[Pixel coordinate grounding data]
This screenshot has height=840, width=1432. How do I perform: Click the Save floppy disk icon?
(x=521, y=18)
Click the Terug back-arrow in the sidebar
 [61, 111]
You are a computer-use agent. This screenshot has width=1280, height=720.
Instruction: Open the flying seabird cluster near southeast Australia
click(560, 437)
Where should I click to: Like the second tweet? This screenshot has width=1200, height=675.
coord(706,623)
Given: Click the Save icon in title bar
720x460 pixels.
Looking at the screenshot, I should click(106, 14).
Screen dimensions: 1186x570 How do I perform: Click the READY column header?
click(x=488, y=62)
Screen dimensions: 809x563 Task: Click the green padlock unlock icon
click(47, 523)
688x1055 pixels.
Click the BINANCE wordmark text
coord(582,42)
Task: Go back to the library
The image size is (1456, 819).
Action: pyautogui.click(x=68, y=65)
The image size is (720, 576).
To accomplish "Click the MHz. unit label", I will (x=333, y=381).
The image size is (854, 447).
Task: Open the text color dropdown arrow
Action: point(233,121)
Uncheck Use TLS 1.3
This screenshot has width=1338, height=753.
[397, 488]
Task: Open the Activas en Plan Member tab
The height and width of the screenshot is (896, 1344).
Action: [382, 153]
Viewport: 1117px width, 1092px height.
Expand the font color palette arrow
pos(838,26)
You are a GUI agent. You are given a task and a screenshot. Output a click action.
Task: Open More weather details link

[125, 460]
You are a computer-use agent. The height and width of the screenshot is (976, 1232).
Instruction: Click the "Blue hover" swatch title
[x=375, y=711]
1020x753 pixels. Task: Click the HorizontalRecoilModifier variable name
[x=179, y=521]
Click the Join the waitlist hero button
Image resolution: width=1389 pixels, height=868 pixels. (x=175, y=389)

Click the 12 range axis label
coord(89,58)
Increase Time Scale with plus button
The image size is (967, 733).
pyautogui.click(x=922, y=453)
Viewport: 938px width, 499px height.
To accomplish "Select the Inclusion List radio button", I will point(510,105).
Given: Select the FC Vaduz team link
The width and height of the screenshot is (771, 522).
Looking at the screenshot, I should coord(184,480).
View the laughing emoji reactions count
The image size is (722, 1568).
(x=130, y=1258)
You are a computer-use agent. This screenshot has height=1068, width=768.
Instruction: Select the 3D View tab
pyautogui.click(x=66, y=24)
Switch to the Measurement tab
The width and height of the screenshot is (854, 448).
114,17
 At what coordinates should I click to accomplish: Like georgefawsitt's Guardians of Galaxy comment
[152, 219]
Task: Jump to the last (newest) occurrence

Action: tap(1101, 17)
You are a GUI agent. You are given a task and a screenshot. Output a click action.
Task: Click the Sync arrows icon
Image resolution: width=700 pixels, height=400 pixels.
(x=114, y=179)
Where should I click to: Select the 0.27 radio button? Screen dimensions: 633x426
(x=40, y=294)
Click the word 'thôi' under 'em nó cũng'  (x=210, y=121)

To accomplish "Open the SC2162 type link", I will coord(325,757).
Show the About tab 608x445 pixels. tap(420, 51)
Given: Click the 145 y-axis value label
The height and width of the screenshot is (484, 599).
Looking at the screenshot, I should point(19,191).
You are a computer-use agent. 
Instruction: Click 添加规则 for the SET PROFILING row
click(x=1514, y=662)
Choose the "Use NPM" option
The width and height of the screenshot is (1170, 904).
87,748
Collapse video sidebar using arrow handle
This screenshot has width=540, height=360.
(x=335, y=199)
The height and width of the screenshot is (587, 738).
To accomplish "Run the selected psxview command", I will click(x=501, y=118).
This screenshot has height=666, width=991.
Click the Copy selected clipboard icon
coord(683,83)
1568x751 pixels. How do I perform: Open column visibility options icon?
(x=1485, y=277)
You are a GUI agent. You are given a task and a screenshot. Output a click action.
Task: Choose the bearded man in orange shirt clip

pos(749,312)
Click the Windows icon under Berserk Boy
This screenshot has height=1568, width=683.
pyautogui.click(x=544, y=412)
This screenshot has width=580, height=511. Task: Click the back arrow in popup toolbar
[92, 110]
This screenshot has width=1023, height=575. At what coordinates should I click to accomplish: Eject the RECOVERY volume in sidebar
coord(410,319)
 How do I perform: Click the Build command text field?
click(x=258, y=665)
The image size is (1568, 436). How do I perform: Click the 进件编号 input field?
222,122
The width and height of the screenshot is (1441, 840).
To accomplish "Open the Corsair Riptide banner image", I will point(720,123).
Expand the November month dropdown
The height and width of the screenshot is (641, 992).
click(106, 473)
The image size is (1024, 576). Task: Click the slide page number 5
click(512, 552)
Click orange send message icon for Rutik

→ **The task**: The lines from the start of the entries above through the line containing "The image size is (720, 576)." are the ones to return, please; copy them exactly and include both ends.

→ **Reply**:
This screenshot has height=840, width=1432. How do I perform: Click the Save floppy disk icon?
(x=521, y=18)
Click the Terug back-arrow in the sidebar
 [61, 111]
You are a computer-use agent. This screenshot has width=1280, height=720.
Instruction: Open the flying seabird cluster near southeast Australia
click(560, 437)
Where should I click to: Like the second tweet? This screenshot has width=1200, height=675.
coord(706,623)
Given: Click the Save icon in title bar
720x460 pixels.
Looking at the screenshot, I should click(106, 14).
Screen dimensions: 1186x570 How do I perform: Click the READY column header?
click(x=488, y=62)
Screen dimensions: 809x563 Task: Click the green padlock unlock icon
click(47, 523)
688x1055 pixels.
Click the BINANCE wordmark text
coord(582,42)
Task: Go back to the library
The image size is (1456, 819).
Action: pyautogui.click(x=68, y=65)
The image size is (720, 576).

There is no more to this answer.